Exercise objective – Each line in the records below, from the one that contains "Given: Click edit" to the one that contains "2432x1162 pixels.", should be reproduced exactly, the first and last included.

Start of Source material

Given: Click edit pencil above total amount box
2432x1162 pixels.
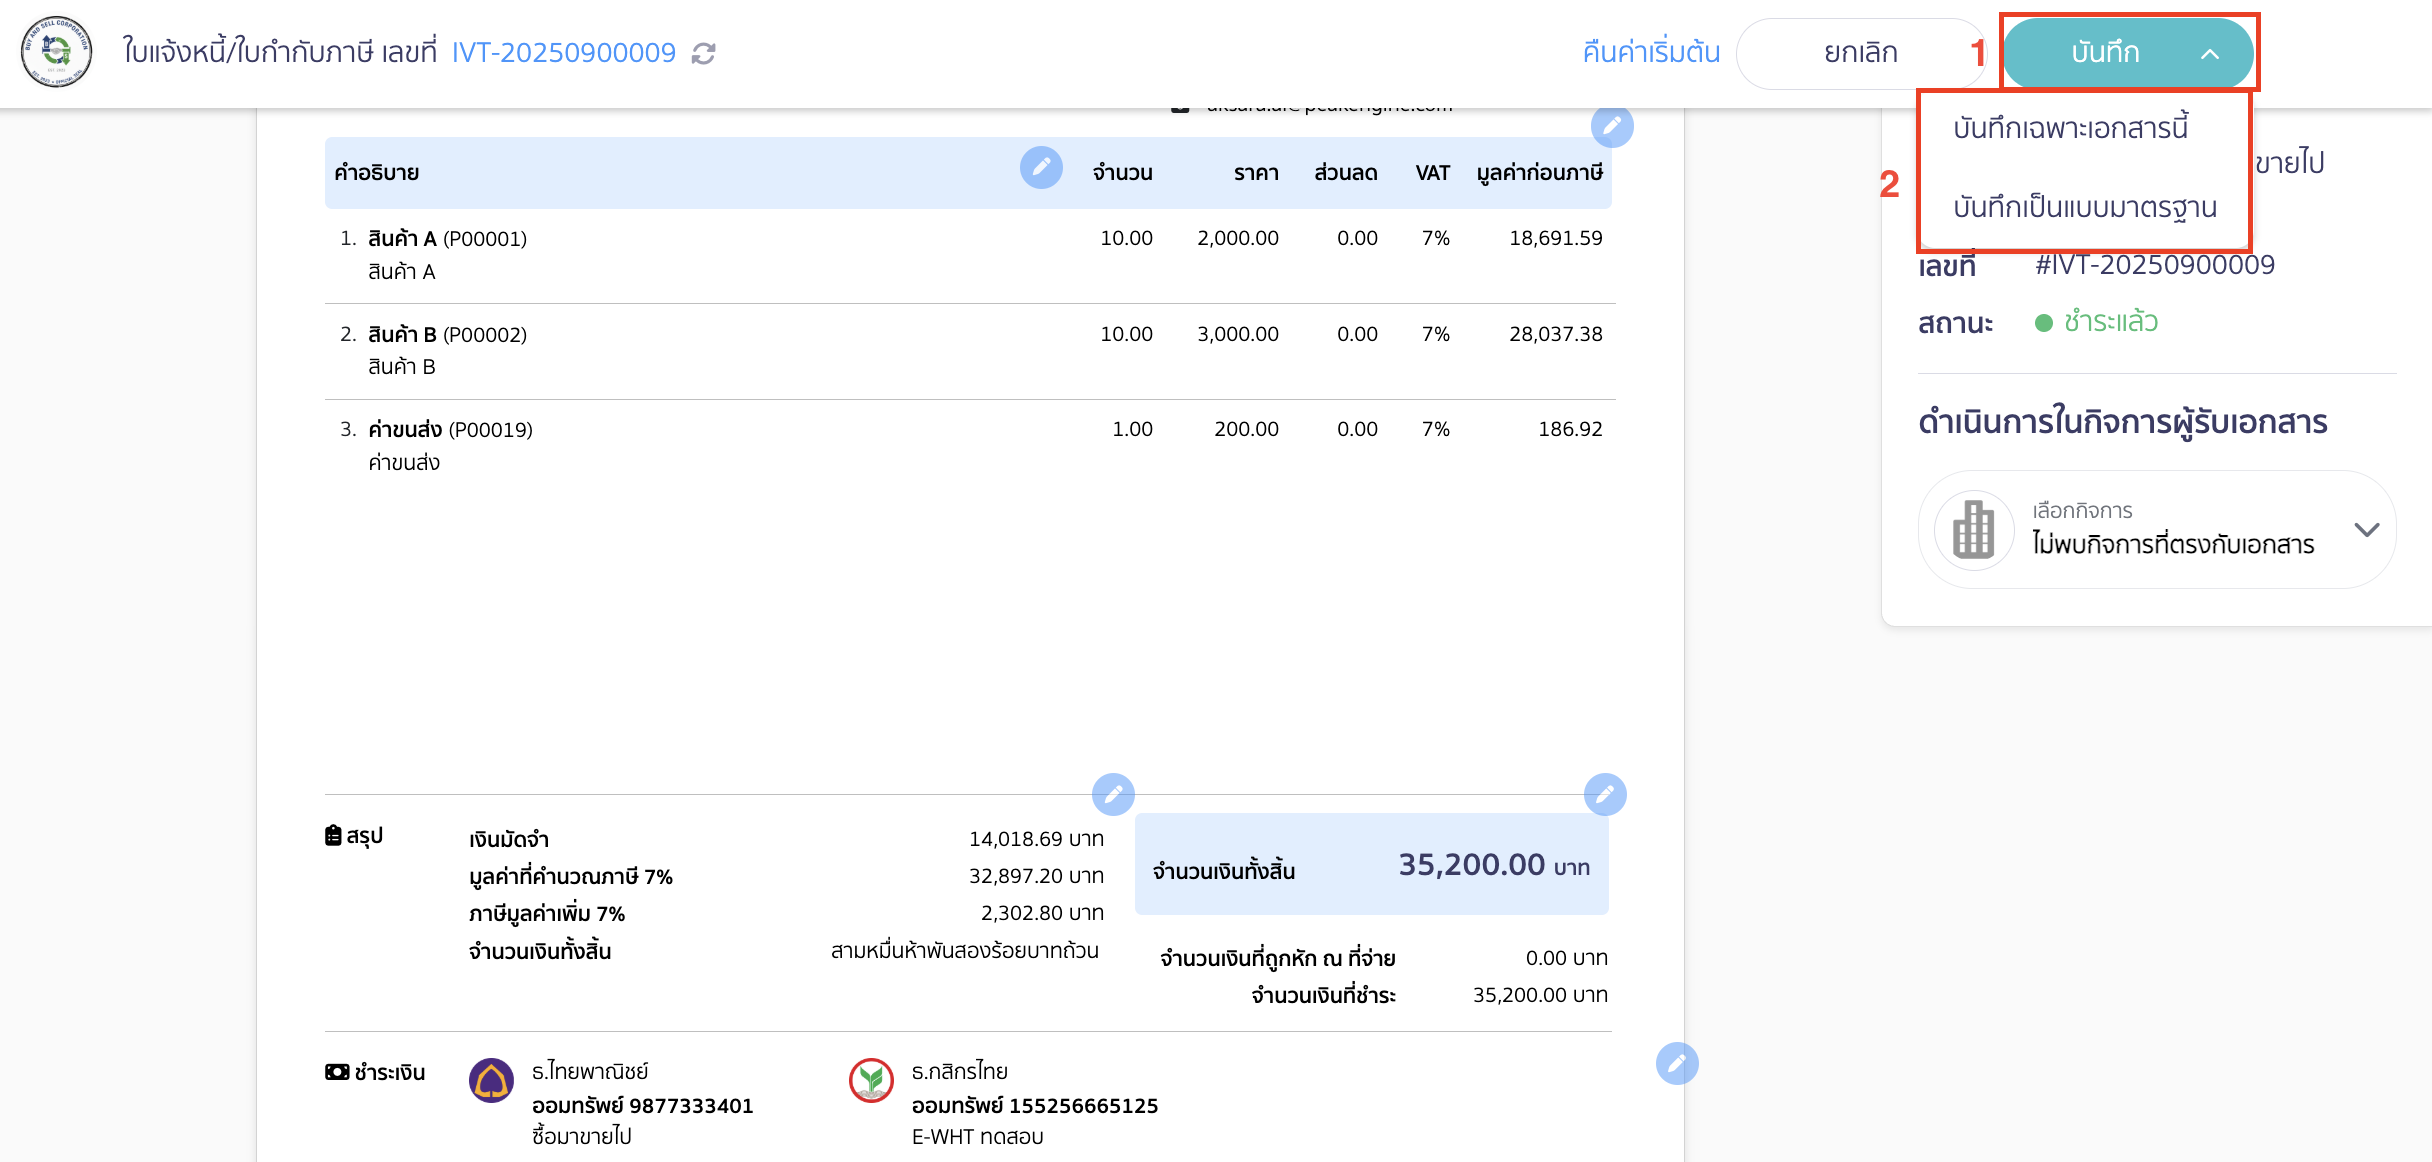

End of Source material
Start of Source material

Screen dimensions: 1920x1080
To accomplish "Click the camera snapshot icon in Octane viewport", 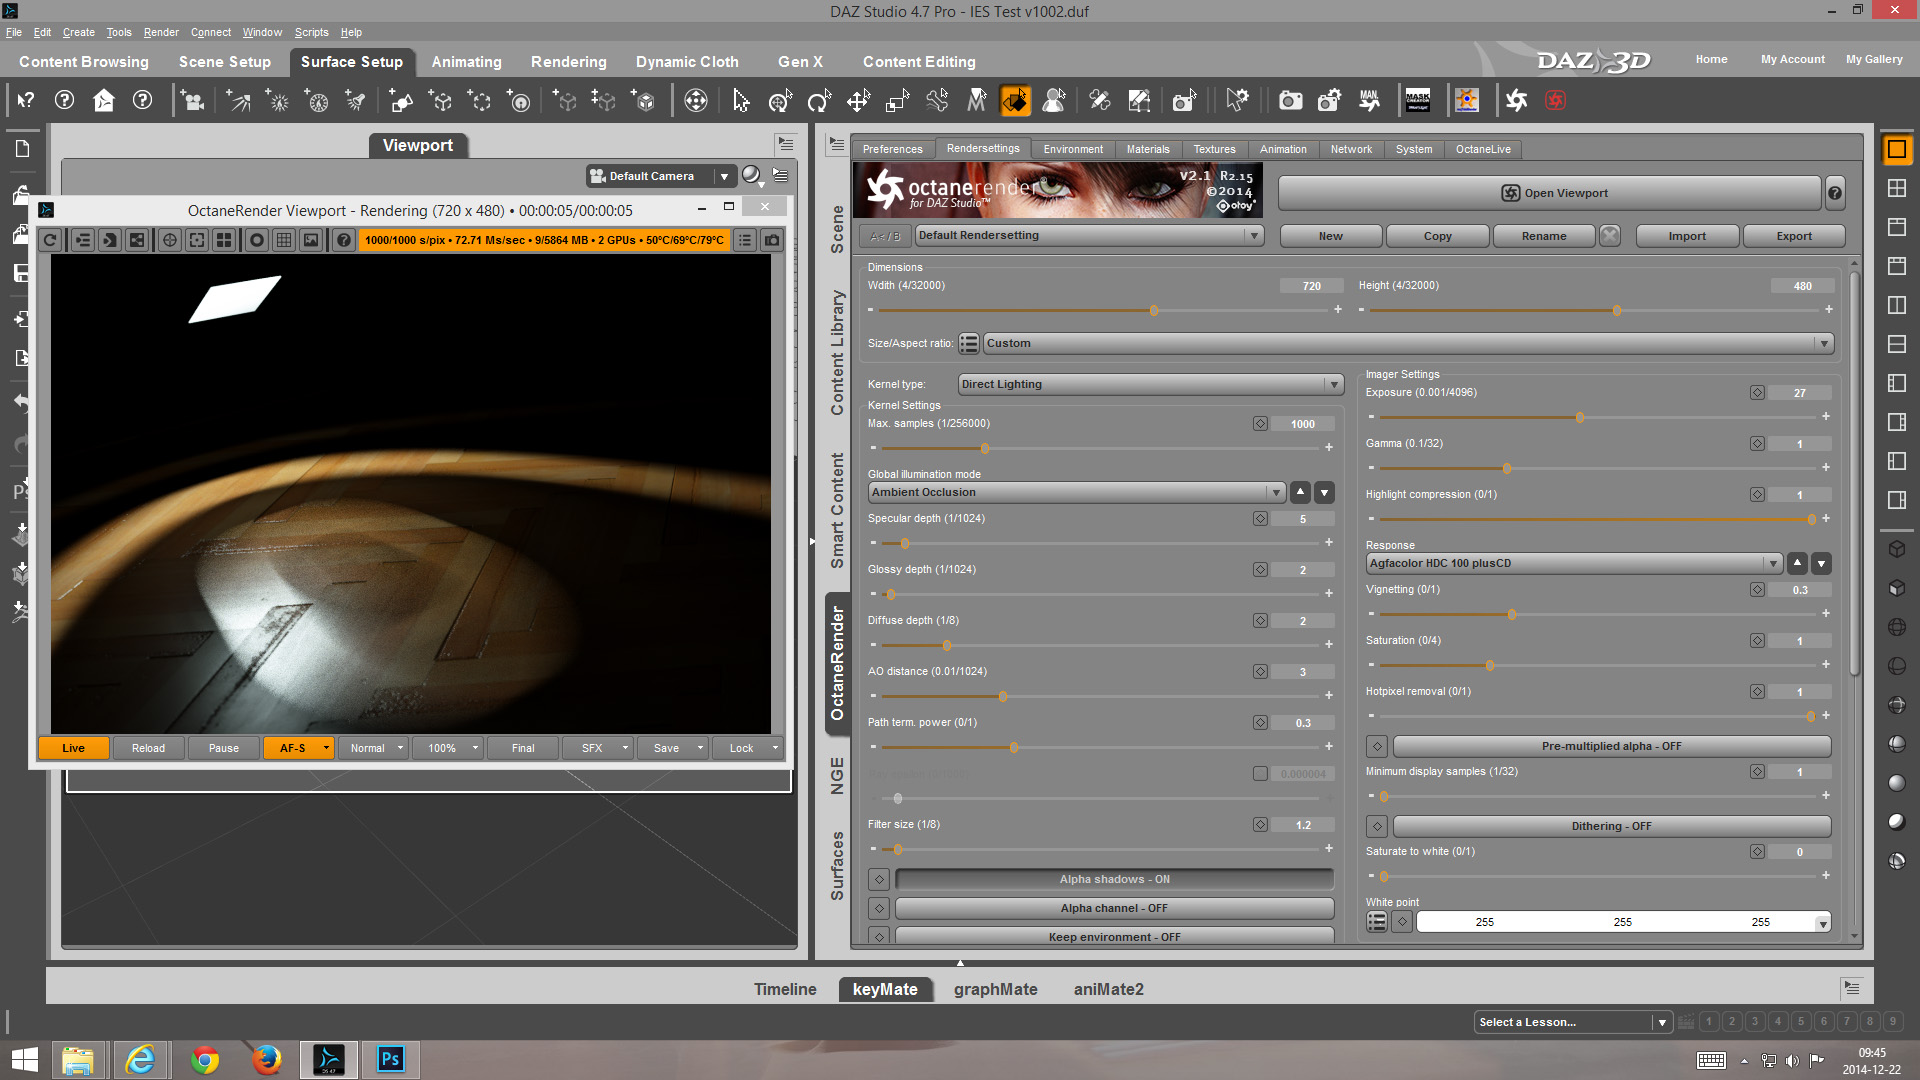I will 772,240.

End of Source material
Start of Source material

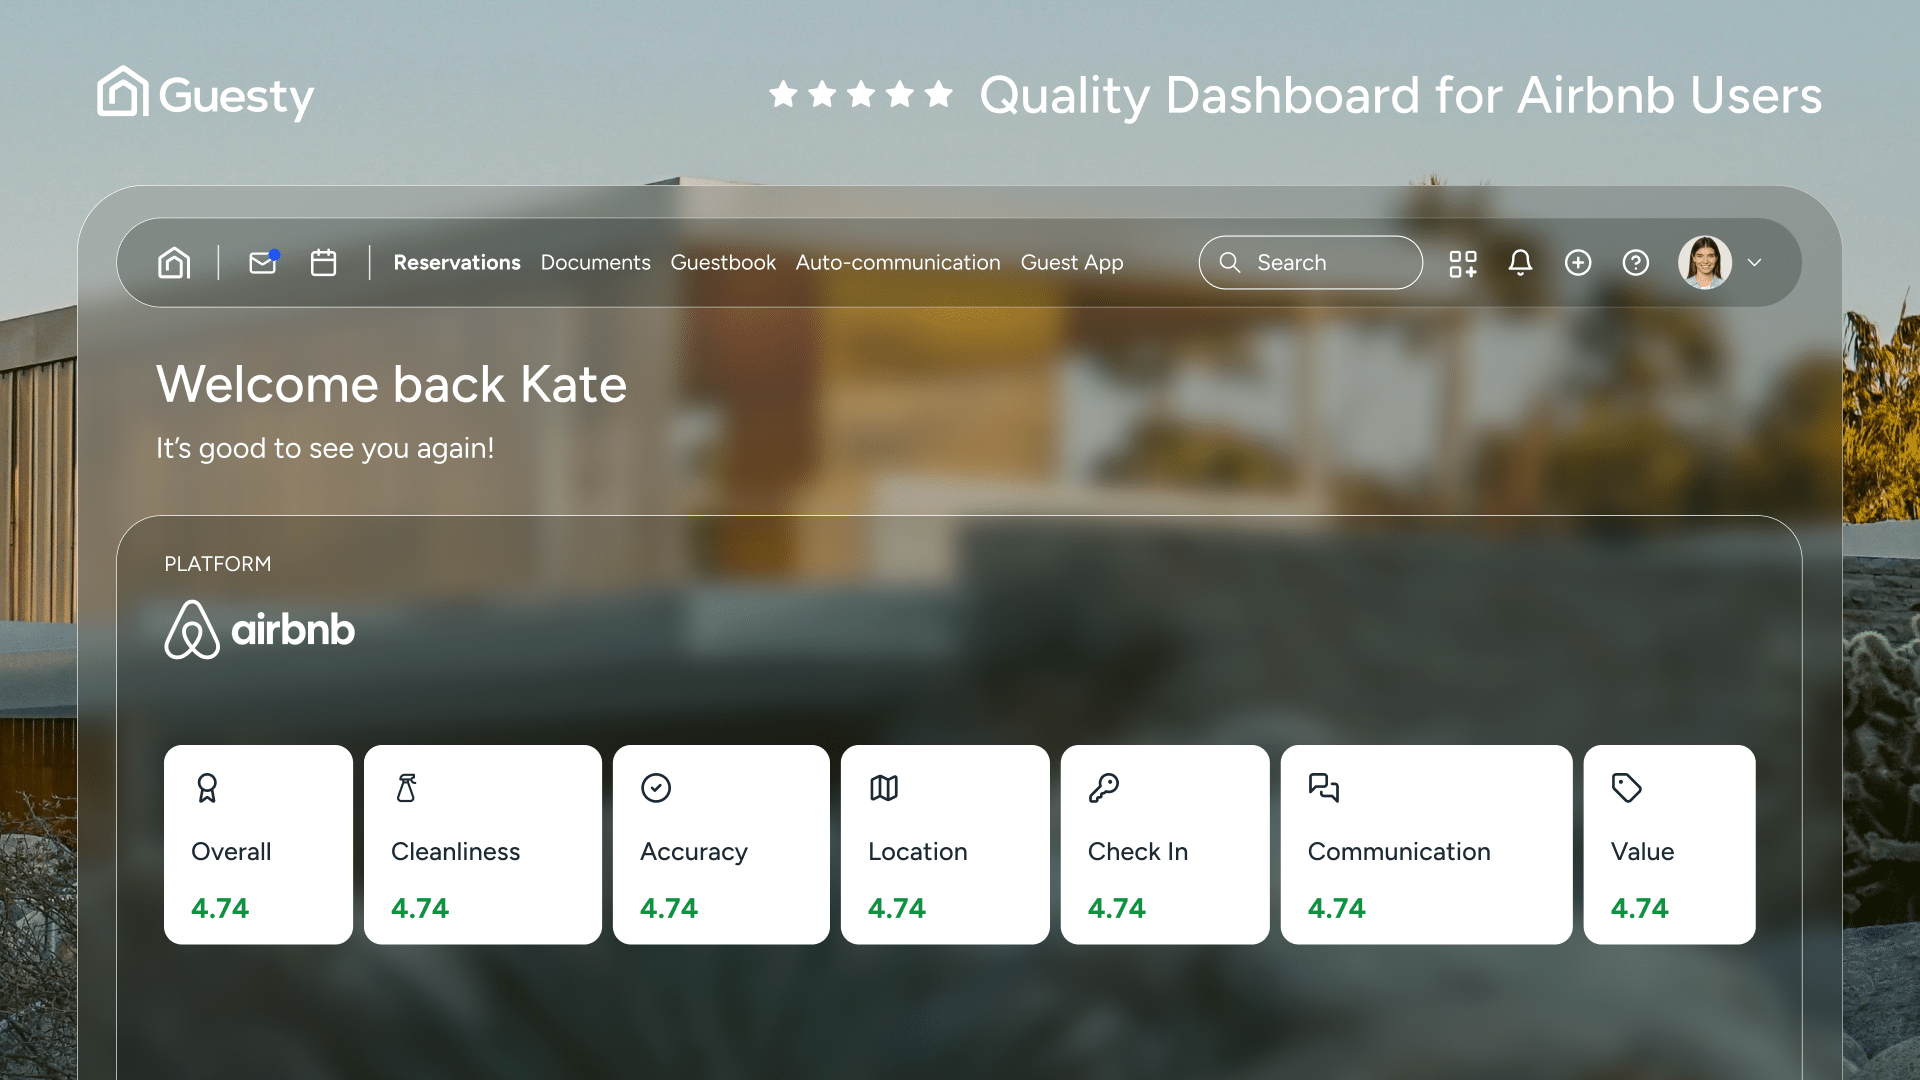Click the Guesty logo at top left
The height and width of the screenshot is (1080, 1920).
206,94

End of Source material

Response area –
Given: Click edit pencil above total amount box
2432x1162 pixels.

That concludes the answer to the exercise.